» TAREA PLANTEADA: Prosigue el texto sobre la competencia tecnológica entre China y Estados Unidos desde el punto en que termina.

En relativamente pocos años China pasó de copiar y robar tecnología ajena a convertirse en una superpotencia tecnológica en competencia directa con Estados Unidos. En áreas claves como Inteligencia Artificial, supercomputación, tecnología 5G, tecnología quántica o tecnología espacial, China se encuentra por encima o en cerrada competencia con Estados Unidos. De hecho, dentro de su visión de alcanzar el “gran rejuvenecimiento” nacional, Xi Jinping apunta hacia la supremacía tecnológica como un propósito prioritario. Un propósito directamente ligado, a su vez, al desarrollo de una tecnología militar de punta. Lamentablemente para Pekín, gran parte de su impresionante aparato tecnológico se sustenta en una particular tecnología que no controla. Peor aún, en una tecnología que es controlada por su principal rival estratégico, Estados Unidos.
Los superconductores representan, en efecto, no sólo el principal Talón de Aquiles de China sino el mayor as en la manga del que dispone Estados Unidos. A pesar de los cientos de millardos de dólares que el régimen de Pekín ha invertido en el desarrollo de esta tecnología, aún se encuentra fuertemente rezagado frente a Silicon Valley en el dominio de la misma. Luego de diversas escaramuzas en estos últimos años en el que Washington esgrimió el control de esta tecnología para amedrentar a empresas chinas como ZTE o Huawei, Biden decidió irse finalmente por lo grande. Es decir, cercenar de manera radical el acceso chino a los superconductores y a la tecnología de los superconductores de punta estadounidenses. Ello, con el objetivo manifiesto de estrangular el avance tecnológico chino. Sin esta pieza clave, en efecto, China ve tambalearse todas sus ambiciones de alcanzar la primacía tecnológica y, por extensión, la militar.

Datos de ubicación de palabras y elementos
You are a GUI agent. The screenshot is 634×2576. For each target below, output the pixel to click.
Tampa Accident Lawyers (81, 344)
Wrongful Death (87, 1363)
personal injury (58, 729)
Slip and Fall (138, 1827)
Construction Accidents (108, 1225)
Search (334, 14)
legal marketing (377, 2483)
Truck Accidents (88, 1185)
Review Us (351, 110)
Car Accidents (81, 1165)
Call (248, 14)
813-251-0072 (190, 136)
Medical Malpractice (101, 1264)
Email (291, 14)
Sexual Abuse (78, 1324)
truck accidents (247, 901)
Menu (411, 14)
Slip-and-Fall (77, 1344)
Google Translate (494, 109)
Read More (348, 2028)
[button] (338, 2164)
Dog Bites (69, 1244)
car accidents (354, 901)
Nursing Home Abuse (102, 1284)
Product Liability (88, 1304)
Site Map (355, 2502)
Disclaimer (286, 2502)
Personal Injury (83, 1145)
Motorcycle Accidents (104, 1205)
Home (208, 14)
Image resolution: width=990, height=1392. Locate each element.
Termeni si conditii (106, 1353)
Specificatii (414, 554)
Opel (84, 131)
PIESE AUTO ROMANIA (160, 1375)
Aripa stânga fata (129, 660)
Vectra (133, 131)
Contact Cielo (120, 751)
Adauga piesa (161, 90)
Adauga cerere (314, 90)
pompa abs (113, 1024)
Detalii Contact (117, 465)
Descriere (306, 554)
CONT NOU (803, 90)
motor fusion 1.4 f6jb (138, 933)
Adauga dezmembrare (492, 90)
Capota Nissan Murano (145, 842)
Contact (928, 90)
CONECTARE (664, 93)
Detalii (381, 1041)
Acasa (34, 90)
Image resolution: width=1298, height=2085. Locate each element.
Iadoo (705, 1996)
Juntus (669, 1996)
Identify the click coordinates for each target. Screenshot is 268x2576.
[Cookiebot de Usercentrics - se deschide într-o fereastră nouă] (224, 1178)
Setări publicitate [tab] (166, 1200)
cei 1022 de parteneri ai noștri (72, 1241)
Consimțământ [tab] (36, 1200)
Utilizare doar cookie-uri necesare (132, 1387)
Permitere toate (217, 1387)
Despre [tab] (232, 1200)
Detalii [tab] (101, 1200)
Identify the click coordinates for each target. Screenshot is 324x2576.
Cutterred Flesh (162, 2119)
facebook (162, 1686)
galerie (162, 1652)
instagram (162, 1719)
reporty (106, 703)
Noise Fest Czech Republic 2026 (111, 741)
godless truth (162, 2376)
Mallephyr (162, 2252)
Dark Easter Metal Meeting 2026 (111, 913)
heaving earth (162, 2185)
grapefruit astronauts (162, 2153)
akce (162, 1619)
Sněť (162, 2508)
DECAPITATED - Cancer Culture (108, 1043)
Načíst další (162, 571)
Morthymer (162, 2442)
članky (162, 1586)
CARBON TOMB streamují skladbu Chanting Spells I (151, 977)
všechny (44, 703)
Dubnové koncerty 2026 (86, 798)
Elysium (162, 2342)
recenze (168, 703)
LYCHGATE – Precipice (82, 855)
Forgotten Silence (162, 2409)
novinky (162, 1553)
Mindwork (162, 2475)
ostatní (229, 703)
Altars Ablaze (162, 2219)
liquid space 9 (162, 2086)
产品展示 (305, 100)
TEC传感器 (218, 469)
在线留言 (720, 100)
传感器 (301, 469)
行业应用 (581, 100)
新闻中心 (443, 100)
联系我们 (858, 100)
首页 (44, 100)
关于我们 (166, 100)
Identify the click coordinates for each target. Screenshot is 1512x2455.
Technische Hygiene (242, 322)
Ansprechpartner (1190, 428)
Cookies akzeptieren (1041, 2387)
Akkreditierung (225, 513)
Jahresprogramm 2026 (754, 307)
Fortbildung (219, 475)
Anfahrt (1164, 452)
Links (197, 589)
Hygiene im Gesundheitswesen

» RESULTADO OBTENIDO:
Tres reflexiones fundamentales pueden extraerse de esta decisión de Washington. Primero, ella pone de manifiesto que China desafío prematuramente a Estados Unidos. Segundo, ella aumenta de manera drástica el riesgo de que Pekín invada a Taiwán. Tercero, ella evidencia que a pesar de la superioridad de su modelo tecnológico holístico, China se encuentra aún rezagada frente a la masa crítica acumulada del modelo tecnológico estadounidense. Vayamos por orden.
A partir de 2008, y de manera muy particular desde la llegada al poder de Xi Jinping en 2013, el régimen de Pekín asumió una rivalidad frontal con Estados Unidos. Inicialmente al nivel regional y luego al global. Al hacerlo, desoyó el consejo de Deng Xiaoping a sus sucesores, según el cual había que mantener el bajo perfil y ganar tiempo hasta que el fruto maduro de la fortaleza china cayera por si sólo. Desde hace algunos años dos interrogantes se han encontrado sobre el tapete: ¿Desafío China a Estados Unidos demasiado duro y demasiado pronto y, al hacerlo, puso en riesgo la posibilidad de alcanzar sus objetivos de primacía? ¿Puede aún Estados Unidos contener el ascenso de China y retener su propia primacía? La evidencia del emerger indetenible de China y su liderazgo creciente en diversos escenarios parecía indicar que, luego de analizar cuidadosamente los costos y beneficios de su frontalidad así como su llamado poder nacional integral, su régimen había concluido que el momento de plantear el reto había llegado. De hecho, Xi Jinping se ha referido a una concatenación favorable de circunstancias no vistas en un siglo y ha señalado a los próximos diez a quince años como la ventana de oportunidad que permitirá inclinar la correlación de poder mundial a favor de China. Con una sola acción puntual, sin embargo, Biden ha podido demostrar quien domina el juego y desmontar las premisas sostenidas por China. Al hacer evidente la mayúscula vulnerabilidad tecnológica y por extensión militar de China, el Presidente ha dado respuesta a las dos interrogantes planteadas: Pekín desafío prematuramente a Estados Unidos y Washington dispone aún de la capacidad para frenar su ascenso.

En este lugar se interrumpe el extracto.